Omar Ali Yahia, gérant de Beeform : «Nous avons besoin de flexibilité dans les transactions internationales»

Dans cet entretien, le gérant de Beeform, Omar Ali Yahia, assure que les exportations figurent en bonne place dans son programme de développement. Une opération difficile, cela dit, en raison du manque de flexibilité dans les transactions internationales, qui empêche sa startup d’être plus compétitive à l’étranger.

 
Vous dites que la formation à distance est un marché très peu concurrentiel
Notre domaine d’activité reste très peu exploré, en effet, voir pas concurrentiel du tout. Le nombre d’acteurs se compte sur les doigts de la main. Nous n’avons pas de concurrents directs car nous ne sommes pas fournisseurs de formations, mais de solutions qui permettent la mise en place de projets E-Learning. Il existe sur le marché algérien deux types d’acteurs : ceux qui représentent des plateformes de formations internationales  et ceux qui créent des plateformes locales de formations spécialisées.

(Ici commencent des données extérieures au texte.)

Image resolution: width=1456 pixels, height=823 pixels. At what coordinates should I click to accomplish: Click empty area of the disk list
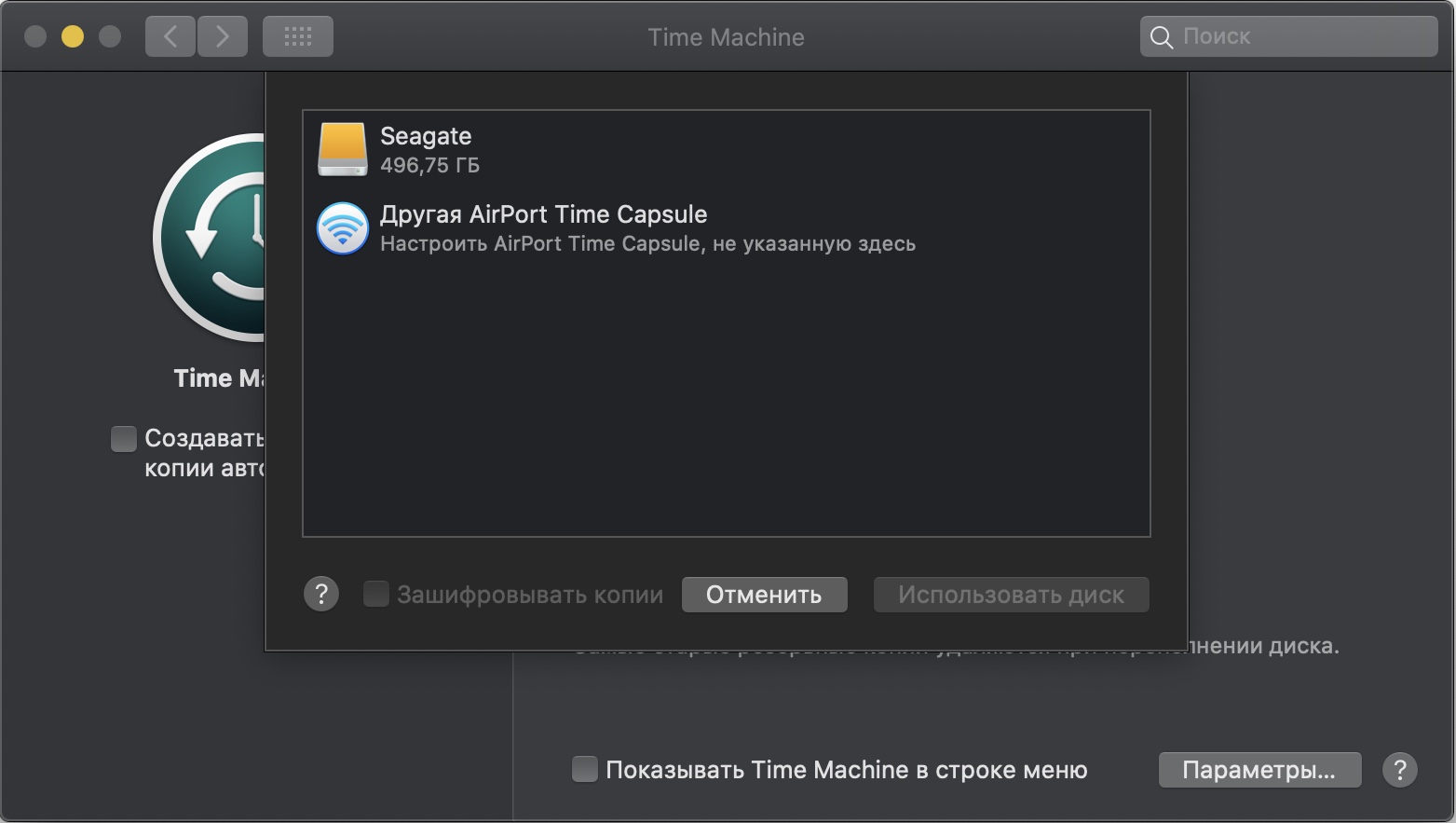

Qu’en est-il de la demande sur ce type de services ?
La demande est proportionnelle. Parfois, elle n’est pas d’envergure, mais récurrente. Parfois elle est moyenne, mais de façon périodique. Nous comptons, 2 à 3 projets d’envergure nationaux tous les 5 ans. Comme nous sommes considérés comme leader du E-Learning, nous sommes très connus sur le marché et réputés par nos prestations exclusives. Depuis la création de Beeform, nous avons accompagné des centaines de clients, mais notre but est de prendre en charge le plus de projets d’envergure possible; car ce sont les projets les plus structurants pour notre pays. Nous sommes persuadés que si les conditions réglementaires s’améliorent en faveur de notre activité, cela créera un véritable boom national et nous donnera plus de force pour conquérir les marchés internationaux.
Quels sont les projets phares que vous avez lancés récemment ?
Notre plus belle réussite, c’est d’avoir pu introduire les classes virtuelles deux mois seulement après le début de la pandémie sanitaire. Ce qui nous a permis d’assister beaucoup d’écoles et d’entreprises dans la poursuite de leurs programmes de formation. Nous comptons aussi une autre innovation à notre actif, à savoir, une plateforme d’événements en ligne qui permet de réunir plusieurs personnes, des salles de conférences, des  institutions…Nous l’avons d’ailleurs utilisé pour la première fois lors d’un évènement avec le Conservatoire national des formations à l’environnement.
Avez-vous déjà des expériences ou des tentatives dans l’export ?
Lorsqu’on travaille dans le domaine des nouvelles technologies, nous avons toujours des opportunités à l’international. L’export de service a toujours fait partie de nos activités. Nous avons, par contre, un réel besoin de flexibilité dans les transactions internationales. Ce manque de flexibilité nous empêche d’être plus compétitifs à l’étranger. Nous comptons d’ores et déjà des clients à l’international, mais sans une modernisation de notre système bancaire, nous ne pouvons pas prendre le risque d’aller vers une exportation massive. Tous nos services sont exportables du moment où le déploiement, le transfert de compétences, l’accompagnement et le support se font en ligne.
Des projets en vue ?
Nos solutions sont en développement continu. Nous mettons à la disposition de nos clients de nouvelles fonctionnalités qui répondent au mieux à leurs besoins et nous travaillons aussi sur de nouvelles solutions qui leur facilitent la vie dans le domaine du E-Learning et des événements en ligne. Nous proposons à nos clients des outils toujours plus attractifs, ludiques et faciles à utiliser. Nous avons beaucoup de surprises au cours de cette année.